Several years ago, Songhealers were singing in the hallway of Concord Hospital when a woman came to her doorway dragging her I.V. She told the group that she had been asleep and awoke to such angelic singing she thought for a moment, that she had gone on to heaven!

Before singing in the hallways, Songhealers take a moment to reflect on their purpose, to share the spirit of healing and love through music. At Hospice House last year, the women were invited by a family to sing at the bedside of a woman, who then died while Songhealers were singing. They softly finished their song and left the room. Later, the staff told them that the family wanted to be sure they knew that their loved one’s wish was to die with music. And she had. The family expressed their deep gratitude for the comfort Songhealers had given to all of them.

As Lucy Crichton described the experience of singing with Songhealers, “Most often when the singing is over, Songhealers mention how much they have received from sharing the music. Our hearts are warmed again and again as we participate briefly in the lives and stories of others. It is truly an open-hearted gift of love.”

Anne Bonaparte-Krogh related her experience singing with Songhealers shortly after her father passed away. She wasn’t sure if she’d be able to sing through the freshness of her grief. She said, “I’ve noticed other Songhealers occasionally choking up when we sing. I think singing with Songhealers helps whether wounds are fresh or old. It puts the illnesses and injuries, the waiting and deaths in our own lives in context – the universality of suffering, moving through the suffering within our human experience – and always, Song carrying on.”

I was also moved to tears several times in the hour and a half we sang in the hospital hallways. This touching – person-to-person, spirit-to-spirit, soul-to-soul, with people we didn’t know and will probably never see again, is real connection. We know it in our minds. We feel it in our hearts. In our busy, over-achieving, technology-centric culture, we rush through the days of our lives pretending successful connection is the number of emails in our in-box or the importance of our to-do list or the number of friends we have on Facebook.

Here in the sterile, fluorescent, machine-driven environment of a hospital, I found deep, heart-opening connection – between the singers, in the smile of a thankful nurse, in the excited voices of visiting children with little to do, and with the grateful husband of an ailing wife. Our simple singing gave to those who needed it the vibrations of hope and human connection.
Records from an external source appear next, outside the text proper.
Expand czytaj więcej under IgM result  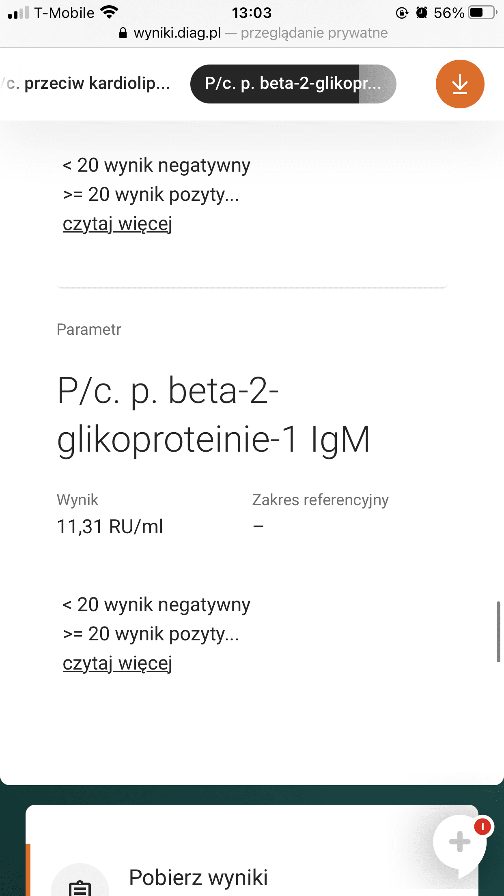coord(117,663)
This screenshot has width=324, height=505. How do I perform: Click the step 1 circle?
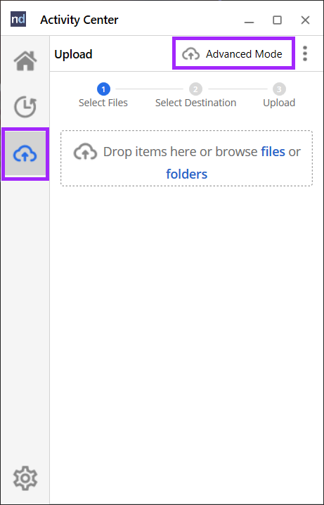click(103, 89)
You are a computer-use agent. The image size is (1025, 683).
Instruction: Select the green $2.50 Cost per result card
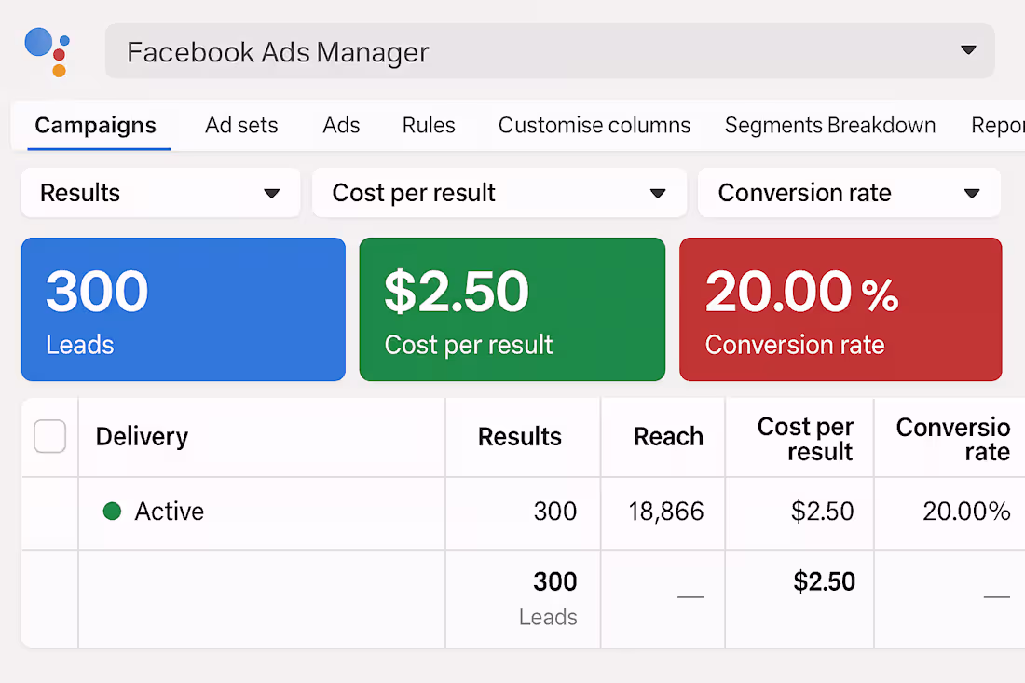click(512, 309)
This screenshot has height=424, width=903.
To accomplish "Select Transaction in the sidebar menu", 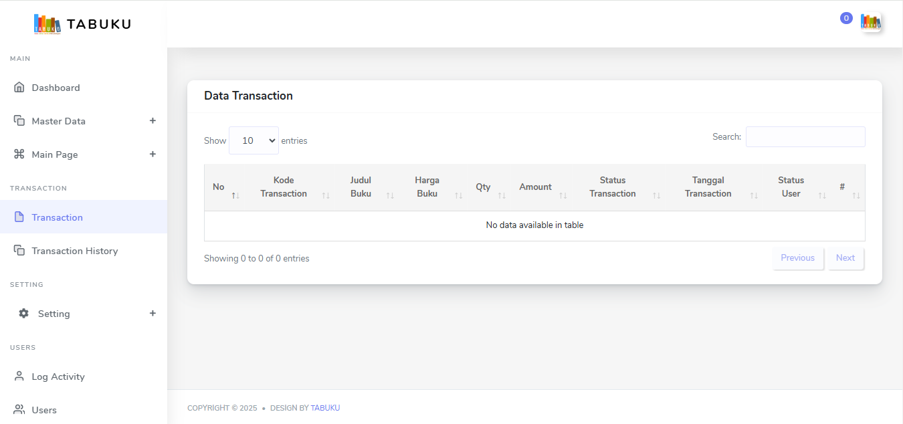I will 58,217.
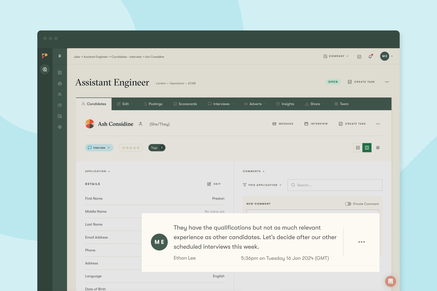This screenshot has width=437, height=291.
Task: Click Edit beside the Details heading
Action: click(x=214, y=184)
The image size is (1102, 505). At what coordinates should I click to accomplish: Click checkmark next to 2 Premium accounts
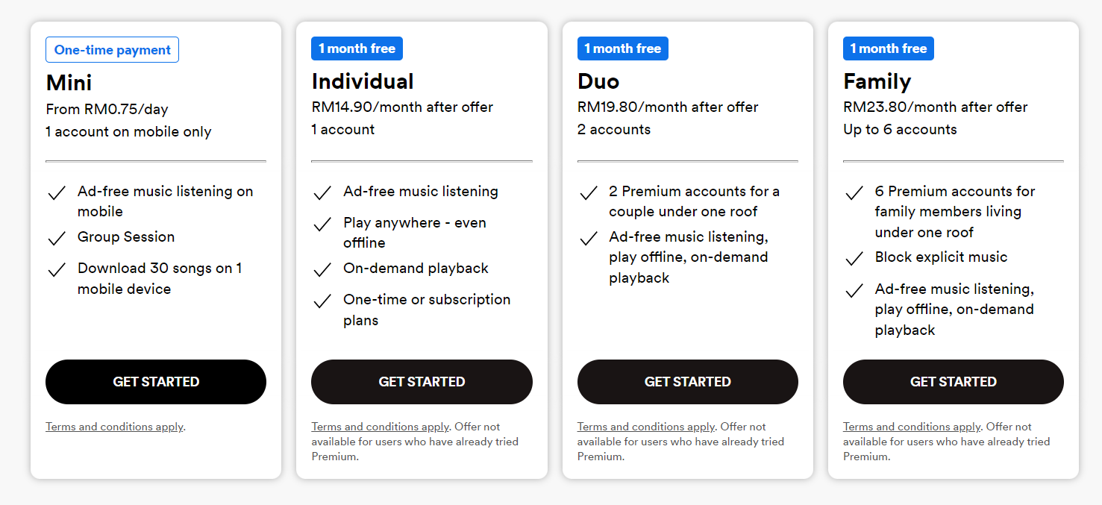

As one of our songs reminds us

Round and round we go,

We hold each other’s hands.

And weave our lives in a circle.

Our love is strong; the dance goes on.

 

For information on Songweavers and Songhealers, go to www.ccmusicschool.org

Comments

  1. Jeff, thank you for your wonderful story. Music creates connections between people in such powerful ways.
    Thanks for sharing yours.
    Peggo

  2. Good Morning!
    Just read your Monitor piece and thought I would share my story. Some years back, I was hospitalized with a severe illness. As the paperwork was being processed for my discharge, I noticed a woman in a long pleated dress with a guitar. As both a health care professional and life long lover of music, I thought this an odd sight for a hospital ICU. She eventually came to my room and inquired if I would like to hear some music. “Of course” I said and I was serenaded by this lovely woman. As she was leaving, I asked her name. “Beverly” she said. “Beverly what?” “Rush” Not even guessing but just to confirm the pronunciation I asked “as in Tom?” She turned on her heel with an unforgettable look and said “yes”. I was so taken aback by the response that I looked her up when I got home. As Paul Harvey used to say “and that is the rest of the story.”

    That little bit of music touched my soul in such a meaningful way that I will remember to the day I die. My father gave me the gift of music. Your Monitor piece brought that memory back.